Transplante Cardíaco Pediátrico – quando é o melhor momento?
A análise evidenciou que crianças submetidas ao transplante cardíaco antes de completar 1 ano de idade apresentaram sobrevida significativamente superior. Após dez anos de seguimento, 90% desses pacientes encontravam-se vivos, comparados a 74% daqueles transplantados entre 1 e 13 anos.
Essa diferença manteve-se estatisticamente relevante mesmo após considerar avanços tecnológicos e terapêuticos ocorridos nas últimas três décadas, sugerindo que a idade precoce no momento do transplante constitui fator preditivo independente de melhor prognóstico.
O Transplante de Coração em Lactentes parece ser a melhor opção
O estudo sugere múltiplos mecanismos para explicar a maior sobrevida dos lactentes transplantados:
- Imaturidade imunológica: Lactentes apresentam sistema imunológico ainda em desenvolvimento, o que favorece maior tolerância ao enxerto, reduzindo a incidência de rejeição crônica e doença vascular do enxerto — principais determinantes da falência tardia do transplante.
- Adaptação anatômica e hemodinâmica: Em crianças muito pequenas, o novo coração pode se integrar de maneira mais eficiente às demandas metabólicas e ao crescimento corporal, minimizando disfunções mecânicas futuras.
- Menor carga de doença associada: Pacientes transplantados precocemente tendem a ter menor exposição cumulativa a danos orgânicos secundários à insuficiência cardíaca prolongada, infecções graves ou suporte circulatório invasivo, preservando melhores condições pré-operatórias.
Embora a cirurgia em neonatos represente um desafio técnico — devido à menor dimensão dos vasos, instabilidade hemodinâmica e complexidade anatômica — o estudo demonstra que os benefícios em longo prazo superam os riscos imediatos, quando realizados em centros de alta especialização.

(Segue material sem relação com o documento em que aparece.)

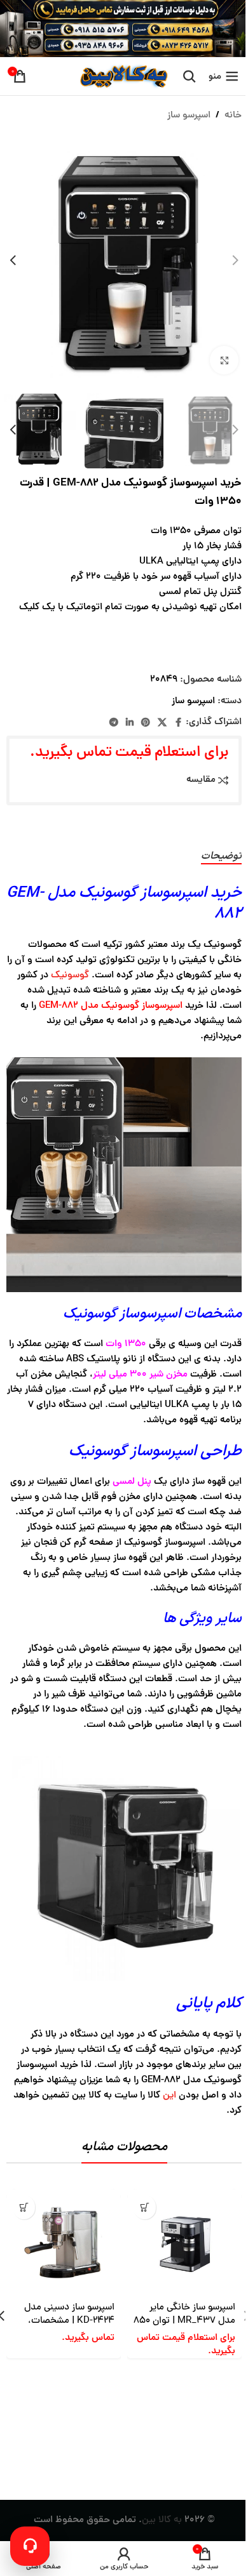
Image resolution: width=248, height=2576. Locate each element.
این (169, 2096)
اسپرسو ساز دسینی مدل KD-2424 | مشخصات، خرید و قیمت (69, 2321)
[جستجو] (189, 76)
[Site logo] (122, 77)
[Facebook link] (178, 723)
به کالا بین (162, 2520)
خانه (233, 116)
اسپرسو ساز (188, 116)
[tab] (221, 856)
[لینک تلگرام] (114, 723)
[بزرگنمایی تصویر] (224, 360)
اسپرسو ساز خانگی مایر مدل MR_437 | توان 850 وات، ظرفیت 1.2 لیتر (184, 2321)
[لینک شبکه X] (162, 723)
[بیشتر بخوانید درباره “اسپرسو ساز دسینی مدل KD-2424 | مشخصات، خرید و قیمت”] (24, 2207)
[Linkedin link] (129, 723)
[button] (235, 260)
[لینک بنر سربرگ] (124, 28)
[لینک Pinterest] (145, 723)
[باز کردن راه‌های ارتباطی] (30, 2546)
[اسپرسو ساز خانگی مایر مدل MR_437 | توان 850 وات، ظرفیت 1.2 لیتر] (184, 2242)
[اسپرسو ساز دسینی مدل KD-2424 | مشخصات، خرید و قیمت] (63, 2242)
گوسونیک (70, 975)
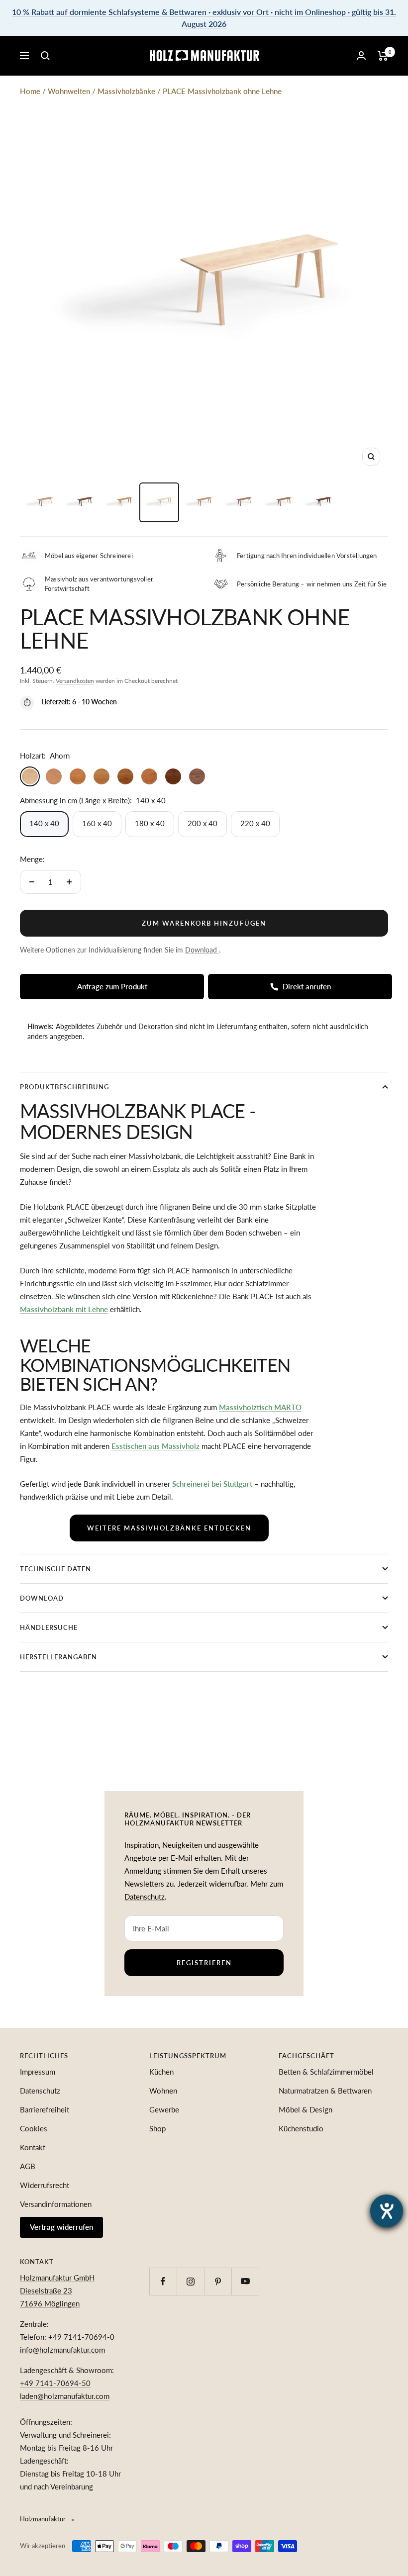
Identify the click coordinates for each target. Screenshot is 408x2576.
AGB (27, 2166)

Transplante de Coração em Bebês: Limitações do Estudo
Por tratar-se de estudo retrospectivo de centro único, seus resultados estão sujeitos a viés de seleção e limitações na generalização para outras realidades assistenciais.
Além disso, o período analisado inclui grandes avanços em técnicas cirúrgicas, imunossupressão e cuidados intensivos, que poderiam ter influenciado positivamente os desfechos mais recentes.
Ainda assim, o estudo reforça com robustez a associação entre idade precoce no transplante e maior sobrevida, mesmo em diferentes períodos tecnológicos.
Implicações Clínicas do Transplante Cardíaco Infantil
Os achados apontam para a necessidade de revisão das práticas atuais de listagem para transplante cardíaco infantil no Brasil. Pacientes com cardiopatias congênitas complexas ou miocardiopatias irreversíveis deveriam ser avaliados precocemente para transplante, evitando deterioração clínica prolongada.
Além disso, os dados evidenciam a importância de protocolos de imunossupressão adaptados à faixa etária, respeitando as particularidades farmacocinéticas e imunológicas dos lactentes.
No plano da saúde pública, os resultados também sustentam a criação de programas nacionais específicos de transplante cardíaco neonatal, com incentivo ao diagnóstico precoce de cardiopatias e agilização dos processos de listagem e captação de órgãos.
Conclusão
A realização do transplante cardíaco pediátrico antes do primeiro ano de vida associa-se a sobrevida substancialmente superior em longo prazo em crianças com indicação cirúrgica.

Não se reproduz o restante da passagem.